• _TASK BRIEF_:
Make an exact copy of every entry.

• _Saved data entries_:
========

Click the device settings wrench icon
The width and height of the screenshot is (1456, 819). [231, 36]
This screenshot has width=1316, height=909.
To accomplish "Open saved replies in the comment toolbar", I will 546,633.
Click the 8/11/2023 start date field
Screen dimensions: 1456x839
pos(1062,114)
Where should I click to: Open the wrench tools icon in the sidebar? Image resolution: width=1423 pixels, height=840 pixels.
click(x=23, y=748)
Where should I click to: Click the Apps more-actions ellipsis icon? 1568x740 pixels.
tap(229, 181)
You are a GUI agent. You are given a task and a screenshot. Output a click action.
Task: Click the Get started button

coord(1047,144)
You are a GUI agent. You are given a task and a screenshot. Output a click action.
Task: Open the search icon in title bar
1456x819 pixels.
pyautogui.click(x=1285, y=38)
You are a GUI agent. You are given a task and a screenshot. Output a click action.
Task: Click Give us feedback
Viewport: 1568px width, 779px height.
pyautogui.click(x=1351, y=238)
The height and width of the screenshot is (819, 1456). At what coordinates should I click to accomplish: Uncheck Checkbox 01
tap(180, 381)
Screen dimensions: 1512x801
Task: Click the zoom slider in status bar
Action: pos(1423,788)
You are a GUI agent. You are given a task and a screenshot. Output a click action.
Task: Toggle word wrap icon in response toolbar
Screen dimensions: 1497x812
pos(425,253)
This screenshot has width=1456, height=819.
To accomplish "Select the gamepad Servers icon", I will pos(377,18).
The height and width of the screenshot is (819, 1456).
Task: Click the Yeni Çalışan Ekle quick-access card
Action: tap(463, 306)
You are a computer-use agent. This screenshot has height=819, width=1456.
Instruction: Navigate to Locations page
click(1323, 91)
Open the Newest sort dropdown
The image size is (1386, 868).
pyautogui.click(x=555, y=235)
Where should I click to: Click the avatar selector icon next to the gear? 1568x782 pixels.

========

• _TASK RESPONSE_:
Click the device settings wrench icon
The width and height of the screenshot is (1456, 819). [231, 36]
This screenshot has width=1316, height=909.
To accomplish "Open saved replies in the comment toolbar", I will 546,633.
Click the 8/11/2023 start date field
Screen dimensions: 1456x839
pos(1062,114)
Where should I click to: Open the wrench tools icon in the sidebar? Image resolution: width=1423 pixels, height=840 pixels.
click(x=23, y=748)
Where should I click to: Click the Apps more-actions ellipsis icon? 1568x740 pixels.
tap(229, 181)
You are a GUI agent. You are given a task and a screenshot. Output a click action.
Task: Click the Get started button

coord(1047,144)
You are a GUI agent. You are given a task and a screenshot. Output a click action.
Task: Open the search icon in title bar
1456x819 pixels.
pyautogui.click(x=1285, y=38)
You are a GUI agent. You are given a task and a screenshot. Output a click action.
Task: Click Give us feedback
Viewport: 1568px width, 779px height.
pyautogui.click(x=1351, y=238)
The height and width of the screenshot is (819, 1456). At what coordinates should I click to accomplish: Uncheck Checkbox 01
tap(180, 381)
Screen dimensions: 1512x801
Task: Click the zoom slider in status bar
Action: pos(1423,788)
You are a GUI agent. You are given a task and a screenshot. Output a click action.
Task: Toggle word wrap icon in response toolbar
Screen dimensions: 1497x812
pos(425,253)
This screenshot has width=1456, height=819.
To accomplish "Select the gamepad Servers icon", I will pos(377,18).
The height and width of the screenshot is (819, 1456).
Task: Click the Yeni Çalışan Ekle quick-access card
Action: tap(463, 306)
You are a computer-use agent. This screenshot has height=819, width=1456.
Instruction: Navigate to Locations page
click(1323, 91)
Open the Newest sort dropdown
The image size is (1386, 868).
pyautogui.click(x=555, y=235)
Where should I click to: Click the avatar selector icon next to the gear? 1568x782 pixels.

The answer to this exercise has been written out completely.